Many folks use cheap lenses on superb bodies. I know its not your case but I warn against "only fullframe" approach. Most ppl have NO idea what it is about and its much less painfull for them to start with 40D and set of average lenses then buying FF + 3 stunning quality lenses and then shoot jpeg, no postprocess and using that as P&S. Buying superb pro gear will not make you a pro... (Yes I know a Lisa is real pro  ;D)

Xalanx

« Reply #57 on: February 04, 2009, 01:46 »
0
Lisa said that 40D is much worse then 5D - well, many reviewers including dpreview.com disagree with that because of many reasons. Its not true that 40D has "high noise" - in fact its one of the world top cameras about noise level. 40D is by some reviews even better per pixel quality then 50D and comparable to 5D, while much cheaper then both.

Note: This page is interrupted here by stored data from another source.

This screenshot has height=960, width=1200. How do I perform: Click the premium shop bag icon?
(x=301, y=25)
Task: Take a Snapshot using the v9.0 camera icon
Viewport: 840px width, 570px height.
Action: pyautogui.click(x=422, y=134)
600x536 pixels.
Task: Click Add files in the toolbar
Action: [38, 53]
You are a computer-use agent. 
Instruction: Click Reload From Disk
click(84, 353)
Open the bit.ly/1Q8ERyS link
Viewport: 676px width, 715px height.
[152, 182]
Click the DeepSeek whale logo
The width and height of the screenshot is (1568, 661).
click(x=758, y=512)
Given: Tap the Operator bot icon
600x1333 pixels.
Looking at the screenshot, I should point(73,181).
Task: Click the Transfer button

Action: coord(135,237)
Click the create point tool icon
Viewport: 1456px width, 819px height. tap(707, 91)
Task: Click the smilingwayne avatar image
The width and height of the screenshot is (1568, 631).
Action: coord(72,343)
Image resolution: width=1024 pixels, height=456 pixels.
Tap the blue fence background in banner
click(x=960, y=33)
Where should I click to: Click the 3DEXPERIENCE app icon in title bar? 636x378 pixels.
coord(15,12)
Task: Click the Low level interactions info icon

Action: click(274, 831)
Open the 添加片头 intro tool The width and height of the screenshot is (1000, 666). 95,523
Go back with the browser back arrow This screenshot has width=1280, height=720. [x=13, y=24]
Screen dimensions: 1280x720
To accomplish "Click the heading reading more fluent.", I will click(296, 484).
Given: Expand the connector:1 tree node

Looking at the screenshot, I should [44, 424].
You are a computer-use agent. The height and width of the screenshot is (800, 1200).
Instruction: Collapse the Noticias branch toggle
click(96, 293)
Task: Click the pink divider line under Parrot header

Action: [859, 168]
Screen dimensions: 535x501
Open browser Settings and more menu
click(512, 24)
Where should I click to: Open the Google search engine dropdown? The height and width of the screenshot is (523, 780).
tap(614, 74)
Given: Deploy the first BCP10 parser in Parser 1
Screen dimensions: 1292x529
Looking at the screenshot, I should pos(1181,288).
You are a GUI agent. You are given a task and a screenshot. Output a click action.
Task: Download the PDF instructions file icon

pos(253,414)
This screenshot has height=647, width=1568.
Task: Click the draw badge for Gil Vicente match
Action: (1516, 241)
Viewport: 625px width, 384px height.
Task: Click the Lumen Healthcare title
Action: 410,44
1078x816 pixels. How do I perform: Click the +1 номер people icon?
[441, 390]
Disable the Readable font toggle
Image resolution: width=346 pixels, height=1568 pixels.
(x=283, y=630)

Except fullframe cameras there are only few which have same or lower noise.


Are you speaking from personal experience about the quality of the 40D vs the 5D?  Do you own both cameras?  I read those glowing reviews of the 40D, which is the reason I bought it as a backup. 

I did not expect it to be as good as the 5D, but even so I was quite disappointed for all the reasons listed above.   Yes, the 40D can produce some good images, but not consistently enough to make it a good choice for a business tool IMO. 

If you have personal experience differing from mine Basti, I would be interested in hearing it.  Who knows, maybe I got a "bad copy" of the 40D? Anything's possible.

Dpreview is a great resource for information, as are a lot of the online sites that do camera reviews.  I always read up on them before making a camera buying decision.  But it is good to remember that most of the people voicing opinions there are not required to produce images that are as clean and sharp as the micros demand at 100%.     

 

I have them both. You're right, 40D is not on a par with 5D, by miles away. But it has its strengths. 40D is very good for action and wildlife, for having 6.5 fps and 1.6 crop. stick a 300 or a 400mm (plus a 1.4x or 2x tc) in front of it and you'll be really happy. It can also give good results for shooting landscapes with the 10-22mm.
For a backup camera is really good, I don't think you can get something better for those money. Better than 50D in high iso, my opinion.